Capitolo 4 – La vita nello spazio
I giorni nella stazione spaziale erano pieni di esperimenti e scoperte. Luca lavorava insieme agli altri astronauti, provenienti da paesi diversi, come una vera squadra. Ogni mattina iniziava con una lunga sessione di ginnastica. Nell'assenza di gravità i muscoli si indeboliscono in fretta, quindi era importante fare attività fisica ogni giorno. Luca pedalava su una cyclette speciale, faceva flessioni e si divertiva a vedere i suoi capelli fluttuare nell'aria.
Anche l'alimentazione era molto importante. I pasti erano in piccole bustine: pasta al pomodoro, frutta, e persino dolcetti. “Mangiare bene ci aiuta a restare forti e sani,” spiegava Luca agli amici della Terra durante una videochiamata con una scuola.
Non tutto era facile. A volte Luca sentiva la mancanza della sua famiglia e dei profumi della Terra. Ma bastava guardare fuori dal finestrino per ritrovare il sorriso. La vista della Terra era così meravigliosa che ogni tristezza volava via. Ogni sera, Luca scriveva un diario, per ricordare le emozioni e le piccole scoperte della giornata. Prendersi cura della mente era importante quanto curare il corpo.

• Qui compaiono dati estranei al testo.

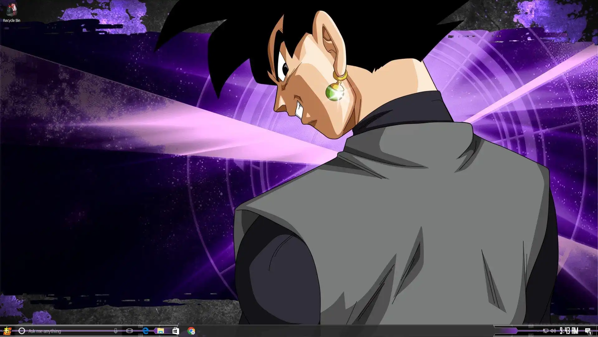Open the customized Start menu button

pyautogui.click(x=7, y=331)
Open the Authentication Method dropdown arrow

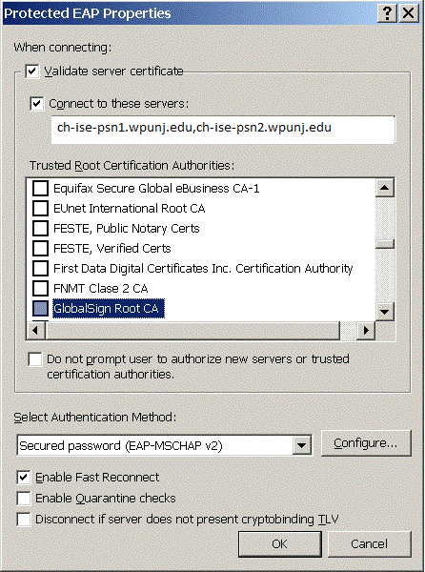point(301,445)
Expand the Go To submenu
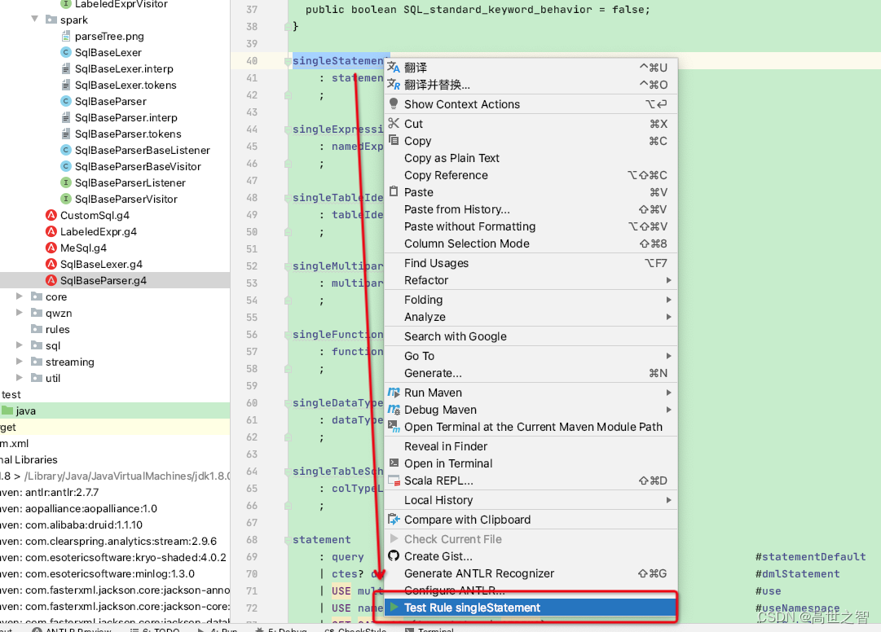The width and height of the screenshot is (881, 632). 418,356
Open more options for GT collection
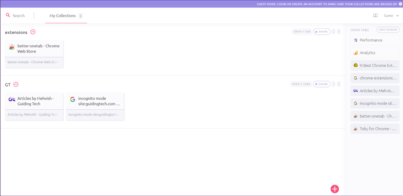403x196 pixels. coord(339,84)
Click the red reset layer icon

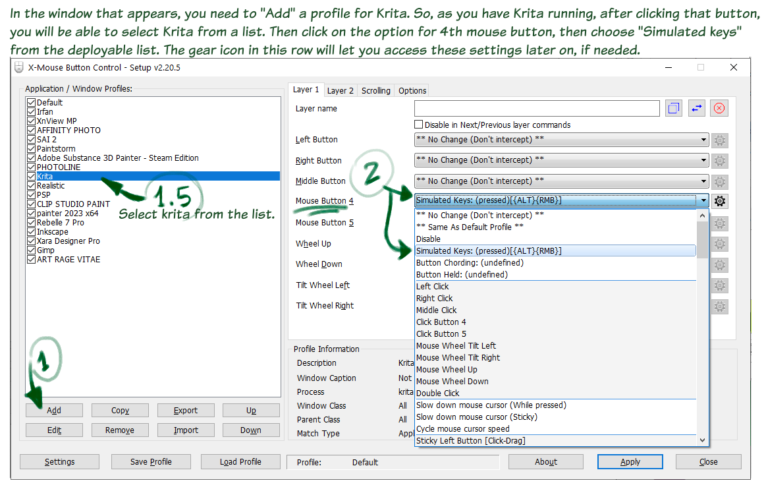(720, 109)
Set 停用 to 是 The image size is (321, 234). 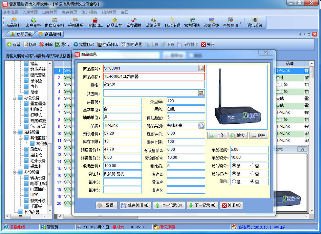click(x=234, y=181)
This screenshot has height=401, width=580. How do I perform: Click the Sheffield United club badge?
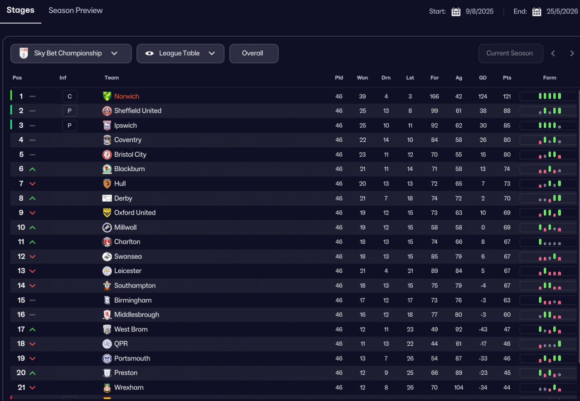tap(107, 111)
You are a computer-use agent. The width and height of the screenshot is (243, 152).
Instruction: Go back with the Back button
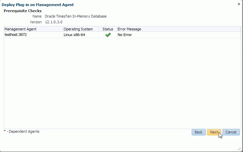pos(198,132)
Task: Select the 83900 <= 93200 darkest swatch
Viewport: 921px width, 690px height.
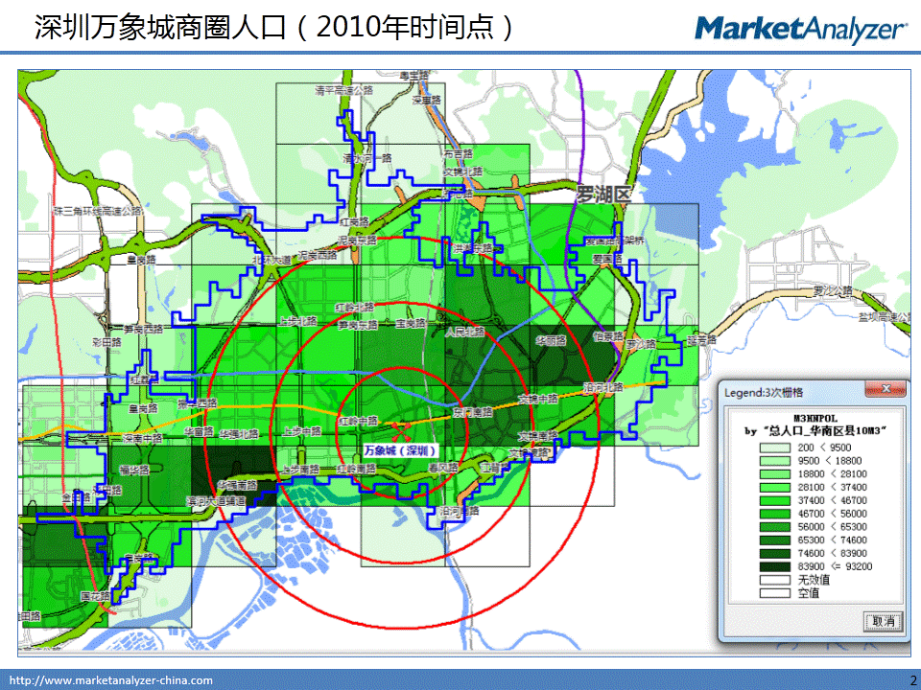Action: (x=777, y=566)
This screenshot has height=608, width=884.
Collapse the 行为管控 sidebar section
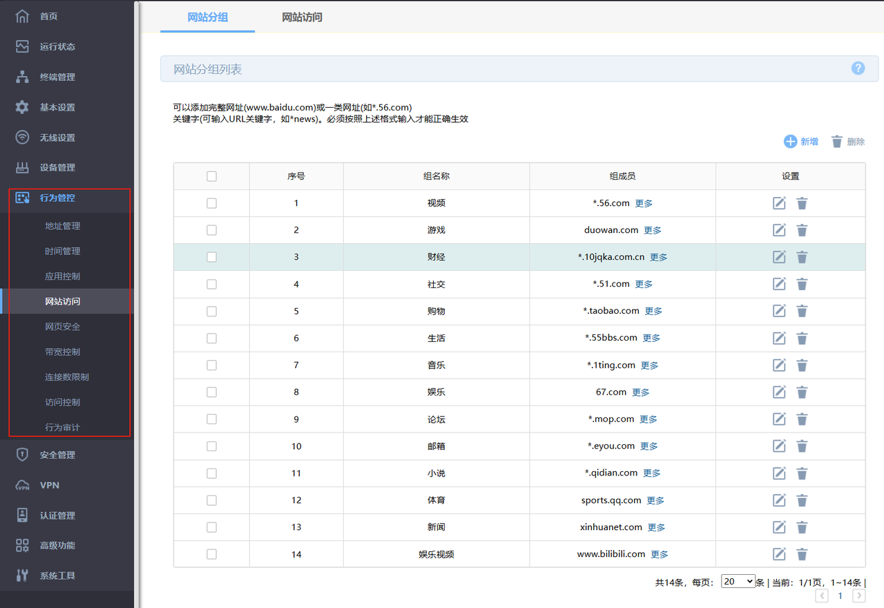click(x=57, y=198)
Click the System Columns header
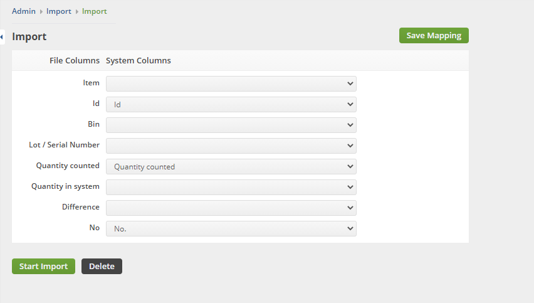 pyautogui.click(x=139, y=60)
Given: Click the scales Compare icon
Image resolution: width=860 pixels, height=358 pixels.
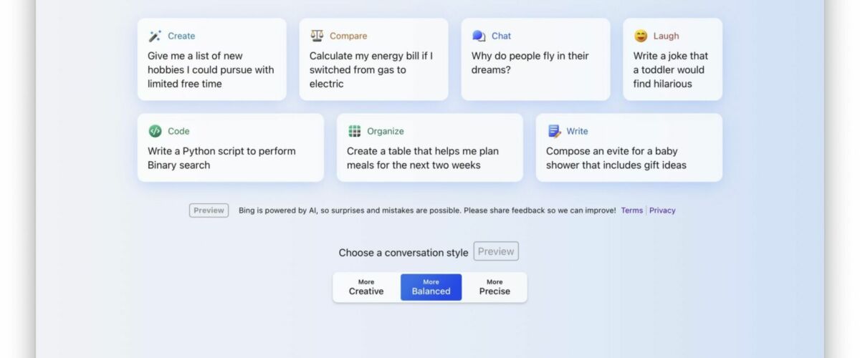Looking at the screenshot, I should (317, 36).
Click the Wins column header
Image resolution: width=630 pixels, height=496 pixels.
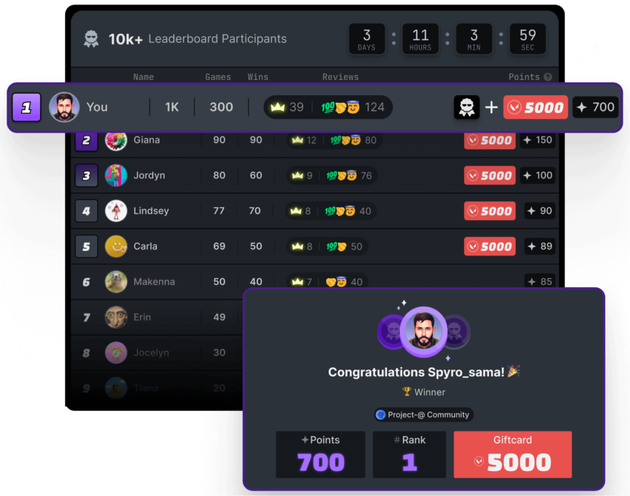(x=258, y=77)
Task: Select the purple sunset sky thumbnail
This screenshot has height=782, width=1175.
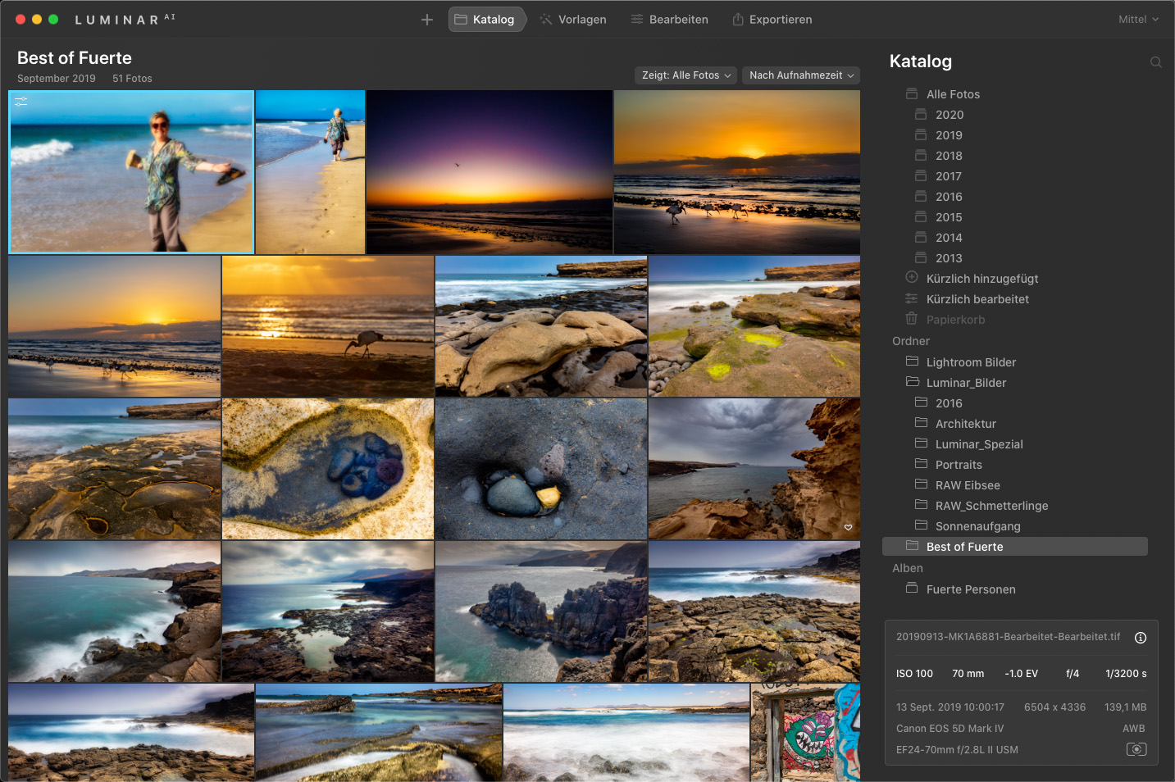Action: click(x=489, y=172)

Capitolo 5 – Un saluto tra le stelle
Dopo alcune settimane, era arrivato il momento di tornare a casa. Luca preparò la navicella per il viaggio di ritorno. Prima di partire, si fermò un attimo davanti al grande oblò della stazione. Guardò la Terra e pensò a quanto fosse preziosa. “Dobbiamo proteggerla tutti insieme,” si disse.
Quando la navicella si staccò dalla stazione, Luca salutò gli amici rimasti a bordo. Poi accese la radio e sentì la voce familiare del centro di controllo: “Ben fatto, Luca! Siamo orgogliosi di te!”
Luca sorrise e rispose: “Siete stati la mia squadra. Insieme abbiamo realizzato un sogno.”
Durante il viaggio di ritorno, Luca si sentì felice e sereno. Aveva imparato che per diventare astronauta non bastava solo sognare: bisognava lavorare con impegno, prendersi cura del proprio corpo e della propria mente, e non dimenticare mai la gentilezza e il rispetto per la Terra e per gli altri.
Quando la navicella atterrò, Luca scambiò un ultimo sguardo complice con l'equipe del centro di controllo, che lo aspettava con un grande sorriso. Sapeva che ogni sogno era fatto di piccoli passi e tanto cuore, e che anche i bambini che guardano il cielo da una piccola finestra possono diventare grandi viaggiatori tra le stelle.